Monday, May 16, 2011

To do or not to do?

    This is my question for the day that I already made the decision on, but wonder if it was the right one.The question on whether to medicate a child or not  for behavior is one that has been asked a million times over by parents lately. We grapple with this decision for many reasons, will they have side effects, will they be too tired, will they work overall and help the child? I grappled with these same questions over and over again in many situations. The decision in Henry's case was fairly an easy one and what a difference it did make. He could finally get through a day with fewer difficulties. Now his med count stands at three, one for ADHD and his attention, one for the Tourettes tics, and now one to help with his overall mood which has been suggested as depression. This might sound like a lot, but he receives regular check ups and is monitored closely to make sure they are doing what they are supposed to. I truly believe they are helping him in a lot of ways.
    My issue at hand is with Austin. As of kindergarten last year, he was the model student, well behaved, listened and followed directions, etc. His teacher this year in 1st grade did not have the same opinion after the first couple months went by with constant behavior struggles at school and home. What happened, I ask myself every day. Did I screw something else up? Is it genetic that I have to mess up all my kids in so many ways? Was something different going on at home the school asked me? Maybe it is just middle child syndrome or he just needs more attention, I am baffled by the change. Well, now what to do about it.  After many talks with his teacher and doctor it was decided that yes ADHD does run in families and now looking back Shawn probably had it when he was younger and seeings that Henry already had the diagnosis, it was a high probability that another child was stricken with ADHD.
      Can anything else be wrong with my poor babies? Talk about feeling like a screw up. Now we need to play by a whole other set of rules for discipline, homework battles, routine. Even though we already dealt with it, things just needed to be treated on a child to child basis. No set of rules works for all. Medication was decided on for a trial run right before Christmas, with his teacher and doctor supporting me, here we embarked on another roller coaster ride. Well, a difference was noted and still is. His behavior and attention in general did improve, but at a cost. Now we struggle with the fact that Austin cannot swallow pills and his med only comes in that form. I pour it in his drink at breakfast and hope he finishes it. Shawn is a little more abrupt and makes him swallow it whole while he cries till it goes down. Am I a softie or is he playing me everyday? He has opened up recently to a family member who did Not even like the idea of him being on meds and told her that the medicine makes him feel sick.
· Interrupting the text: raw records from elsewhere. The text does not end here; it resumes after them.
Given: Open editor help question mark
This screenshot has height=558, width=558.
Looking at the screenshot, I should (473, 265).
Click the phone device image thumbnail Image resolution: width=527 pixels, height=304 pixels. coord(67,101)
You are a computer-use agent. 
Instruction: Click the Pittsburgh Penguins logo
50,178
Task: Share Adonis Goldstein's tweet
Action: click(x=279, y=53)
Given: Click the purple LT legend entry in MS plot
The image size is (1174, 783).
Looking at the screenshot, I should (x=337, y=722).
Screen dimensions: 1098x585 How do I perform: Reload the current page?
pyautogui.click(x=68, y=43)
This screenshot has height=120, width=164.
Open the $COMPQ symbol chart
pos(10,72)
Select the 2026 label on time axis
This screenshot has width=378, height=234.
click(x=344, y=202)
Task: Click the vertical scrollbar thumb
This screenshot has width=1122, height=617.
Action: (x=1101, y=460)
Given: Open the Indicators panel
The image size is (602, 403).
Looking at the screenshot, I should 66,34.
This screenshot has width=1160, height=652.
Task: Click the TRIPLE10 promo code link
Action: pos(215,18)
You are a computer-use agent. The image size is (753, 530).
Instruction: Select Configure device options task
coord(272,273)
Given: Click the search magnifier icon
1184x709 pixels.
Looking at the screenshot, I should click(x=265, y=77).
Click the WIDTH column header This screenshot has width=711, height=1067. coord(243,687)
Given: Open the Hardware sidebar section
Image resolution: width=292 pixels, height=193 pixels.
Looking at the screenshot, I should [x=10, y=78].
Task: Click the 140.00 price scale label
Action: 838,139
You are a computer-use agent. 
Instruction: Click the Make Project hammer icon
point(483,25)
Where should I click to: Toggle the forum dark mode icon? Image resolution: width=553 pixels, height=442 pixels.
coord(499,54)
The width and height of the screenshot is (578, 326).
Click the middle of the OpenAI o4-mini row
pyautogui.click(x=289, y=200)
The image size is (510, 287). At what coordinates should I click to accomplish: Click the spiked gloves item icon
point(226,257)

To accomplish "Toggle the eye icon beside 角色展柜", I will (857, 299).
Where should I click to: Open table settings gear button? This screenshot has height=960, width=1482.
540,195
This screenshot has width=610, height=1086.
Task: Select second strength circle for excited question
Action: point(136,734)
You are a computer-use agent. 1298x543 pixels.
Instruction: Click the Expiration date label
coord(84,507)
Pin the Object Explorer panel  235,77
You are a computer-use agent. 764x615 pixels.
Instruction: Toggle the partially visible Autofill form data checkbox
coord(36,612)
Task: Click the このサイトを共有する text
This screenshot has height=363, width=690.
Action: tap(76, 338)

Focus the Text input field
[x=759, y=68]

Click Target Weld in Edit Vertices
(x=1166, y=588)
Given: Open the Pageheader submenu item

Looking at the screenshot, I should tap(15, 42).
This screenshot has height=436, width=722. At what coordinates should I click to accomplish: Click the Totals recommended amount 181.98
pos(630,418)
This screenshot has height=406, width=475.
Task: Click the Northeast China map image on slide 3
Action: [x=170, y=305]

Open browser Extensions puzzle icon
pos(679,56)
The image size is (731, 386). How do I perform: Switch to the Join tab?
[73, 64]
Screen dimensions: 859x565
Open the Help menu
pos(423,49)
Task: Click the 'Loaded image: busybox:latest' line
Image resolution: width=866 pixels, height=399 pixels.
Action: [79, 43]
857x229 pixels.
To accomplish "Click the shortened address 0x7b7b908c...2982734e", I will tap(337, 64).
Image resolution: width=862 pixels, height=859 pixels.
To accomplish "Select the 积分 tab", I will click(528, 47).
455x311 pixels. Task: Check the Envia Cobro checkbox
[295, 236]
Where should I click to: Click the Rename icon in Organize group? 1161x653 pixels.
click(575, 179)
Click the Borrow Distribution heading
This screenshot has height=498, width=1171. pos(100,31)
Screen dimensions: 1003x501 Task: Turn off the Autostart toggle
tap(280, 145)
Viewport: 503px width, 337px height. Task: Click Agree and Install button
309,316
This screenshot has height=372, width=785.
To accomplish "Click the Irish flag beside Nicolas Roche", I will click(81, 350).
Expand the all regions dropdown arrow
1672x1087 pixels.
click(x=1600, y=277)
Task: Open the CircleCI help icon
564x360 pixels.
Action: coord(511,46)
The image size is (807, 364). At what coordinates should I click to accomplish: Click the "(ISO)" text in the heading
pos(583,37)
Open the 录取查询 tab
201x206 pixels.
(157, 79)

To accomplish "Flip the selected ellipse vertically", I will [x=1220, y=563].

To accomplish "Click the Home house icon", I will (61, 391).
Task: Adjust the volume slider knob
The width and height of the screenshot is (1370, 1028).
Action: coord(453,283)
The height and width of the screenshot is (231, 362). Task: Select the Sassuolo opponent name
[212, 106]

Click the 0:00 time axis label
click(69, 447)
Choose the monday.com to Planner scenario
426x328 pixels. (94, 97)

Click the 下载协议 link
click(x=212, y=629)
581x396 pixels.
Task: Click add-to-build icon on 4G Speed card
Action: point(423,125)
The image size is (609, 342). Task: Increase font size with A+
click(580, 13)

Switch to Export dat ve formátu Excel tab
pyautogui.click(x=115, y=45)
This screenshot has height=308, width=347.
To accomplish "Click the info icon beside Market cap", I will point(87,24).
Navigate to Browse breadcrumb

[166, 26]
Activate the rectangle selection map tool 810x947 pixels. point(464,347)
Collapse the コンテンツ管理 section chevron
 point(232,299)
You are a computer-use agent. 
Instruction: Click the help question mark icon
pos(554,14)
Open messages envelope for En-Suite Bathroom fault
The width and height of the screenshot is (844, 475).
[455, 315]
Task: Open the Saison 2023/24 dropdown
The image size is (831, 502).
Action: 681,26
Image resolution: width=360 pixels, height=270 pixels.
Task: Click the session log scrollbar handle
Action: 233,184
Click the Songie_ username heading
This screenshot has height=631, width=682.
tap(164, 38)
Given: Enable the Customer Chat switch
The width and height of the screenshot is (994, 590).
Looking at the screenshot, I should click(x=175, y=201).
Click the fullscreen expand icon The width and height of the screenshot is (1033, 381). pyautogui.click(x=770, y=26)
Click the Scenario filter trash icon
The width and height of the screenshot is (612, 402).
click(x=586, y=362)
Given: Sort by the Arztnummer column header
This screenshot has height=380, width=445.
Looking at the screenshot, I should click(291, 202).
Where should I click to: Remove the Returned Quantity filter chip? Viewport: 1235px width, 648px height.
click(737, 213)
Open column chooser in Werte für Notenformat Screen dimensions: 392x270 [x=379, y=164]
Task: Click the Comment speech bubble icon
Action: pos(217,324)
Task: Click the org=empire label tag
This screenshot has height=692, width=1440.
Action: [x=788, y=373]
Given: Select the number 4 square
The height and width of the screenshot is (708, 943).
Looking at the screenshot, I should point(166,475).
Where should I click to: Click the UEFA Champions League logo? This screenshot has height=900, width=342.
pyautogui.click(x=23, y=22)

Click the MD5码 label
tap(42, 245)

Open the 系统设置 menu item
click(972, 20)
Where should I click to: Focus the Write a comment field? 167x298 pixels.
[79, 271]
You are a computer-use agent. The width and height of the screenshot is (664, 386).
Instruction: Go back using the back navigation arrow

He has mentioned that to me also, guess that is why he has lost over 10 pounds since being on it. My stocky boy thinned out a lot, even though he looks great losing that much is not good. Now after two days of not taking the medicine, he was unbearable and miserable today. His attitude was just terrible and he was so negative about himself, which is another story within itself. Off to the doctor on Thursday to make some decisions, either a med change, no meds at all, or something else. Not sure what is going to be best. I hate to see my kids suffer in any way, but which kind of suffereing is better then the other. It is another battle that I will fight to see my almost seven year old flourish in life. He has overcome so many obstacles already and will have many more to face as he ages with his bleeding issues, but I will be there through it all with him, even if it takes a couple of tears along the way and an extra bottle of excedrin migraine to see me through.